Best way to trace TPM commands during a qemu session?

[cwerling]

Hey all, I hope this an appropriate place ask for your advice.

I am using swtpm [1] as a virtual TPM for my qemu instance [2] and I would like to trace all issued TPM2 commands in an easily readable and processable way. I noticed that Wireshark has some really useful TPM2 decoders built in [3], but I can use it only if swtpm is configured to communicate through a TCP socket (as for example supported by VirtualBox). To my understanding, qemu is only able to work with swtpm over a Unix socket though.

I considered redirecting the Unix sockets through socat into a TCP socket and back into a Unix socket, but this yielded errors in swtpm and no immediate success.

What's in your experience the best way to capture TPM-only traffic from swtpm/libtpms (i.e. skip the control plane)?

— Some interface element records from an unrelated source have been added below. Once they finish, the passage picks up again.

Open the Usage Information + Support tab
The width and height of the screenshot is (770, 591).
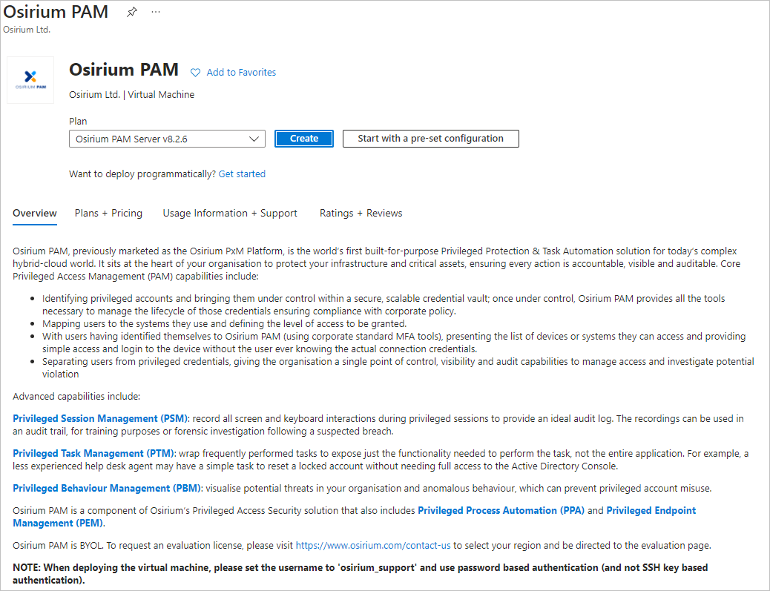point(230,213)
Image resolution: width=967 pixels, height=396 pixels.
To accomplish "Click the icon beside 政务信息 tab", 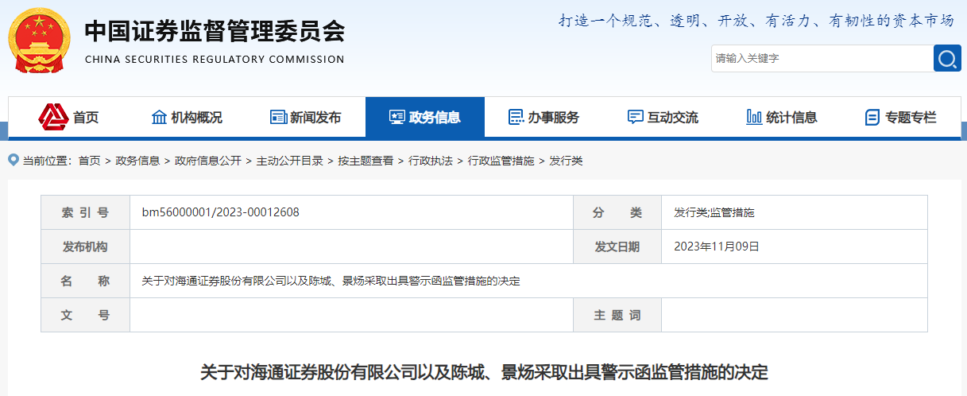I will coord(397,118).
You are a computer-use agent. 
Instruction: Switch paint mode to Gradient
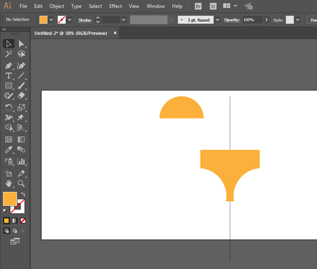(15, 221)
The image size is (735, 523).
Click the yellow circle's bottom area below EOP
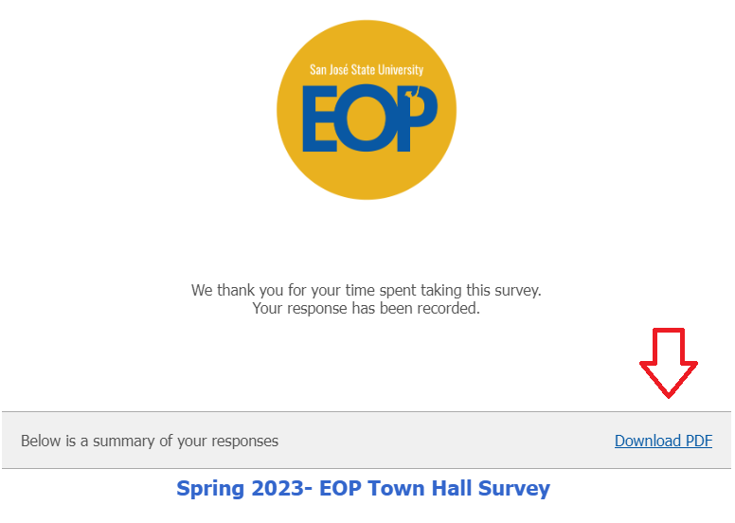[x=367, y=175]
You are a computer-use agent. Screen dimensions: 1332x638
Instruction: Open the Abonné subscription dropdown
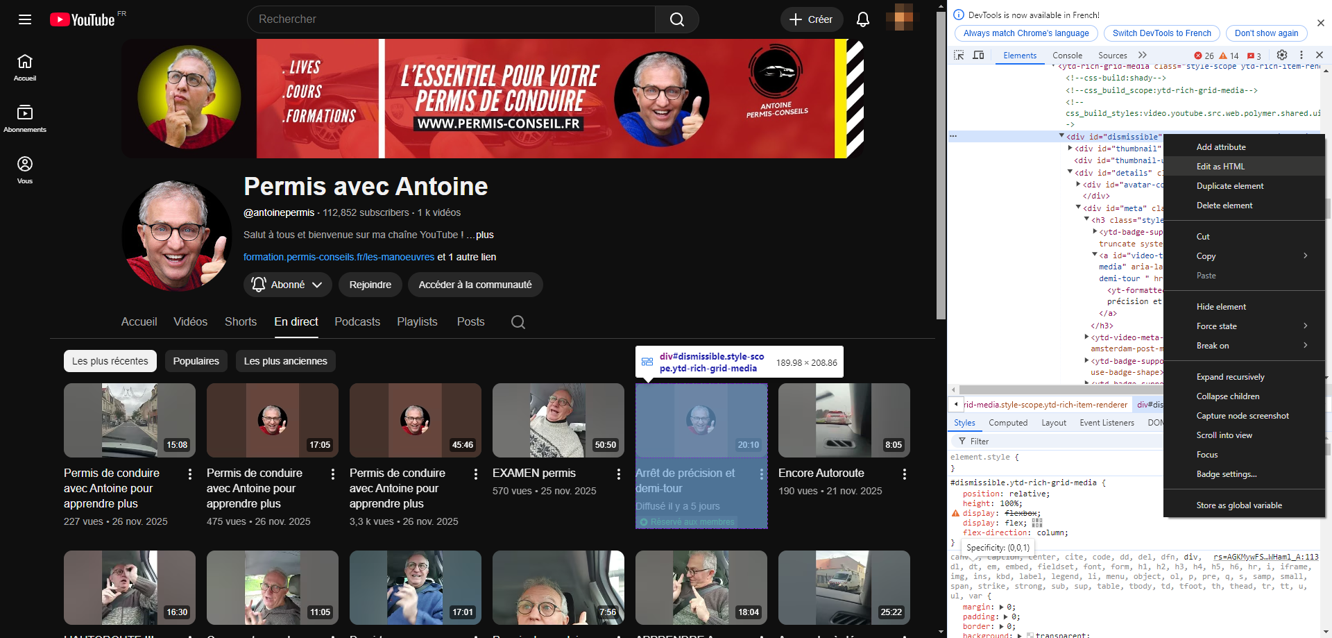coord(287,285)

Thanks in advance for any hints,
Christian

[1]

swtpm socket --tpmstate dir=$(pwd)/swtpm-state --ctrl type=unixio,path=$(pwd)/swtpm.sock --log level=20 --tpm2

[2]

qemu-system-x86_64 -hda /home/linuxbook/qemu-images/my_system.iso -boot d -cdrom my_os.iso  \
                   -m 8192 -enable-kvm \
	           -chardev socket,id=chrtpm,path=/home/linuxbook/qemu-images/swtpm.sock \
	           -tpmdev emulator,id=tpm0,chardev=chrtpm -device tpm-tis,tpmdev=tpm0 -bios /usr/share/ovmf/OVMF.fd

[3]

[stefanberger]

There's only a Unix socket on the host for the control channel of swtpm. The file descriptor for the data channel gets passed from QEMU to swtpm via SCM_RIGHTS message, so it's inaccessible to the outside world and with this the data channel is also inaccessible to the outside world and you cannot spy on TPM messages sent between QEMU and swtpm. The only way to listen in on the traffic would be via the a log but by default, at least with libvirt starting swtpm and QEMU, there's no log parameter passed to swtpm, either.